Книга: Code 2.0

Privacy in Private

Privacy in Private

The traditional question of “privacy” was the limit the law placed upon the ability of others to penetrate your private space. What right does the government have to enter your home, or search your papers? What protection does the law of trespass provide against others beyond the government snooping into your private stuff? This is one meaning of Brandeis’s slogan, “the right to be left alone.[2]” From the perspective of the law, it is the set of legal restrictions on the power of others to invade a protected space.

Those legal restrictions were complemented by physical barriers. The law of trespass may well say it’s illegal to enter my house at night, but that doesn’t mean I won’t lock my doors or bolt my windows. Here again, the protection one enjoys is the sum of the protections provided by the four modalities of regulation. Law supplements the protections of technology, the protections built into norms, and the protections from the costliness of illegal penetration.
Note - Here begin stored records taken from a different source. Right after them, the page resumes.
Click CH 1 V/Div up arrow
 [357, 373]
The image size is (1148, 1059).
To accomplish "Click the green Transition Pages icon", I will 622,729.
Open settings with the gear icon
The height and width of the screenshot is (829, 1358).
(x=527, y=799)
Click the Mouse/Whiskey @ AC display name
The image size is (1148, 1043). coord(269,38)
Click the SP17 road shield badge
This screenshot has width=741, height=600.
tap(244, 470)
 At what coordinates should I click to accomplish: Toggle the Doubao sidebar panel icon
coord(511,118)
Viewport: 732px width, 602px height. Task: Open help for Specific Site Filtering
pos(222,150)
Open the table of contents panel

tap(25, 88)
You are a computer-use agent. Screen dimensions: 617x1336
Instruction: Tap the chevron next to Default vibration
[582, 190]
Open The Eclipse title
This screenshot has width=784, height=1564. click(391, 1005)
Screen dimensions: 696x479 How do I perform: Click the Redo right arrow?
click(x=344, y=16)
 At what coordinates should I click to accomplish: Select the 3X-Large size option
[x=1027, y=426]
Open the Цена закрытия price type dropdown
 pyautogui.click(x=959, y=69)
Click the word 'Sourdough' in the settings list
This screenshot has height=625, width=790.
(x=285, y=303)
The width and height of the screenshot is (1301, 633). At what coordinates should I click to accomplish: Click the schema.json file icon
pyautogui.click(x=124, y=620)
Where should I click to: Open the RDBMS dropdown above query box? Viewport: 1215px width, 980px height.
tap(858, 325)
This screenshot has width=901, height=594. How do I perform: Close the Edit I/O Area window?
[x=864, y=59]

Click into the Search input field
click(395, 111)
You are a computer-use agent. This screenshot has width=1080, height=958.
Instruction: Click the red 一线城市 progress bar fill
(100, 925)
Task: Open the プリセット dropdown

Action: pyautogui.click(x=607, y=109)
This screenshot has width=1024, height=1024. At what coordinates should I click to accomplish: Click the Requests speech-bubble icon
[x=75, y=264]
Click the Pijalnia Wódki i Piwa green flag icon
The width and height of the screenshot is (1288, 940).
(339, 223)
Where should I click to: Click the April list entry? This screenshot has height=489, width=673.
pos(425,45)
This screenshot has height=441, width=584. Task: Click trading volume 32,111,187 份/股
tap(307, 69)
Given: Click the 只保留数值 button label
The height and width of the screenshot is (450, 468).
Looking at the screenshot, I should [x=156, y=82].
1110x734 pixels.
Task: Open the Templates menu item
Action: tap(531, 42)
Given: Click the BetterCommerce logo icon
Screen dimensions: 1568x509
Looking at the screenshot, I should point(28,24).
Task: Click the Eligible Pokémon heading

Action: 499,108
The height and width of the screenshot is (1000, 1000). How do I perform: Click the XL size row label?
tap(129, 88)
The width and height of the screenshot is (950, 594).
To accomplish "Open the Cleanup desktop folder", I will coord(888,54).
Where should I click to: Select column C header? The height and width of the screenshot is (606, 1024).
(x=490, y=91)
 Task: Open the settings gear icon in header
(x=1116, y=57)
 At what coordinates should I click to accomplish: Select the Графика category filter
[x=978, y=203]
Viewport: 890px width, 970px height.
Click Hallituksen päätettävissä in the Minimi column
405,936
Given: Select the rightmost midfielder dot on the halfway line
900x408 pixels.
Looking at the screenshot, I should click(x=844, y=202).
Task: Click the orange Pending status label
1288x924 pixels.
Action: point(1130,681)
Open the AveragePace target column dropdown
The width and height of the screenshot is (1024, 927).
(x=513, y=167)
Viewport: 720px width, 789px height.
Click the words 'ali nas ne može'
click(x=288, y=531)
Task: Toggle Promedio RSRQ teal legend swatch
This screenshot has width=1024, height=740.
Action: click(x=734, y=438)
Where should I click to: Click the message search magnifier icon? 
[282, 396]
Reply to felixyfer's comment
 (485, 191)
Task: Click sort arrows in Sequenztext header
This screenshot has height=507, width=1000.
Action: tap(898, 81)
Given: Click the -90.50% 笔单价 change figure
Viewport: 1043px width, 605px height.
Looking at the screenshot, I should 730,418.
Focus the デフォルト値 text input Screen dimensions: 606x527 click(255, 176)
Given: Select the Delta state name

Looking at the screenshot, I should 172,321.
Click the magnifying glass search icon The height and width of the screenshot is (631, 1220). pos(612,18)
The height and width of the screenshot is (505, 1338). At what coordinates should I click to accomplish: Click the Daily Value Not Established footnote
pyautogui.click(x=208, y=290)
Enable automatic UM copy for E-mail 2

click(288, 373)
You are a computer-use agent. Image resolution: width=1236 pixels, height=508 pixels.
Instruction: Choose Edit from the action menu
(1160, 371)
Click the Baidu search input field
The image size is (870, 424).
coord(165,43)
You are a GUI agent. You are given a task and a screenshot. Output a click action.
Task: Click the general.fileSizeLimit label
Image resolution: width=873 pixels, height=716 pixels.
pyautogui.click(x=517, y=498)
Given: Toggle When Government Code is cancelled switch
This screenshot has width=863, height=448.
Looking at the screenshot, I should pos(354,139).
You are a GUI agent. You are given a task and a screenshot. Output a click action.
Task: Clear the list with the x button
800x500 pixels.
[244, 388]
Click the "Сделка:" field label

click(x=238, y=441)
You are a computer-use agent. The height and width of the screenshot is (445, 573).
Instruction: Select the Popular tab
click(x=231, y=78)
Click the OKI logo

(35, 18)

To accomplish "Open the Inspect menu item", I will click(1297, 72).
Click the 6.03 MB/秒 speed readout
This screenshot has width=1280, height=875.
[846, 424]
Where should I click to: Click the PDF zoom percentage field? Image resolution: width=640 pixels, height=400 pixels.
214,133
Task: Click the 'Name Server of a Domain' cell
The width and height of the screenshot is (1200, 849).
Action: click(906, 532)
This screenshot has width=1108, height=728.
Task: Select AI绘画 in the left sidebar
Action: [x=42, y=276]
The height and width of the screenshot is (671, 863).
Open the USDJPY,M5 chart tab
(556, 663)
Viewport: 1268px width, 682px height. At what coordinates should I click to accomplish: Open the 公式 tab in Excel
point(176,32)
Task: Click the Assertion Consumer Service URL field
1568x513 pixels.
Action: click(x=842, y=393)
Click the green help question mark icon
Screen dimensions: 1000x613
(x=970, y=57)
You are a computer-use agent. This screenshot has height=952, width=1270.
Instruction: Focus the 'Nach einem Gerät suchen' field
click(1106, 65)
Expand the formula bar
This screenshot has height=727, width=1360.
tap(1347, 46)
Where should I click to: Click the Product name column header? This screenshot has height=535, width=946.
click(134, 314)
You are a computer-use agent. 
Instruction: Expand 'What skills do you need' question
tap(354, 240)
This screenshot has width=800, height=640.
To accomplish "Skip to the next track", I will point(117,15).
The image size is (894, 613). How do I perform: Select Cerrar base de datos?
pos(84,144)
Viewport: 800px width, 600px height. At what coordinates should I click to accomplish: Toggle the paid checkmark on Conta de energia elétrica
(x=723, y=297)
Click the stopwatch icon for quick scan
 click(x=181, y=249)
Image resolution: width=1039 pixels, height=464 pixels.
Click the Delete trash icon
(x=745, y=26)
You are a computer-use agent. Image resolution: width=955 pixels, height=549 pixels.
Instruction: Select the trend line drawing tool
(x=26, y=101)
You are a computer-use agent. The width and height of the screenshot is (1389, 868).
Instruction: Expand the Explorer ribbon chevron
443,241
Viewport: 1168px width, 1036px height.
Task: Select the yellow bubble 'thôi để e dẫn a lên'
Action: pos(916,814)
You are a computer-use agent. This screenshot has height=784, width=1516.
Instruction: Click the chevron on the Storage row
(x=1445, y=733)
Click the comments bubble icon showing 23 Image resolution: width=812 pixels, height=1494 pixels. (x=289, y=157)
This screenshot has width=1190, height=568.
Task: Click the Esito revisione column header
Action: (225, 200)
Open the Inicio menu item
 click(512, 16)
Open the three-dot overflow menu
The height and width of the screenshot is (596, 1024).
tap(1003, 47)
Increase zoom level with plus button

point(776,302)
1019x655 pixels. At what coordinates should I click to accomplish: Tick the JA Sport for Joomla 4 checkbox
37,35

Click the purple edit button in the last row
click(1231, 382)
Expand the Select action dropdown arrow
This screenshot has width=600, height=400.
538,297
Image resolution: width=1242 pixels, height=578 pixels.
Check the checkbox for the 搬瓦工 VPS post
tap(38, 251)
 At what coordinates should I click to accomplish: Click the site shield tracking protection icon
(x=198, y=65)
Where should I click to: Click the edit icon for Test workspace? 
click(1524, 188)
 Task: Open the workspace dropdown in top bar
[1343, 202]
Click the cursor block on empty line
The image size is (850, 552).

Digital technologies have changed these protections. The cost of parabolic microphone technology has dropped dramatically; that means it’s easier for me to listen to your conversation through your window. On the other hand, the cost of security technologies to monitor intrusion has also fallen dramatically. The net of these changes is difficult to reckon, but the core value is not rendered ambiguous by this difficulty. The expectation of privacy in what is reasonably understood to be “private” spaces remains unchallenged by new technologies. This sort of privacy doesn’t present a “latent ambiguity.”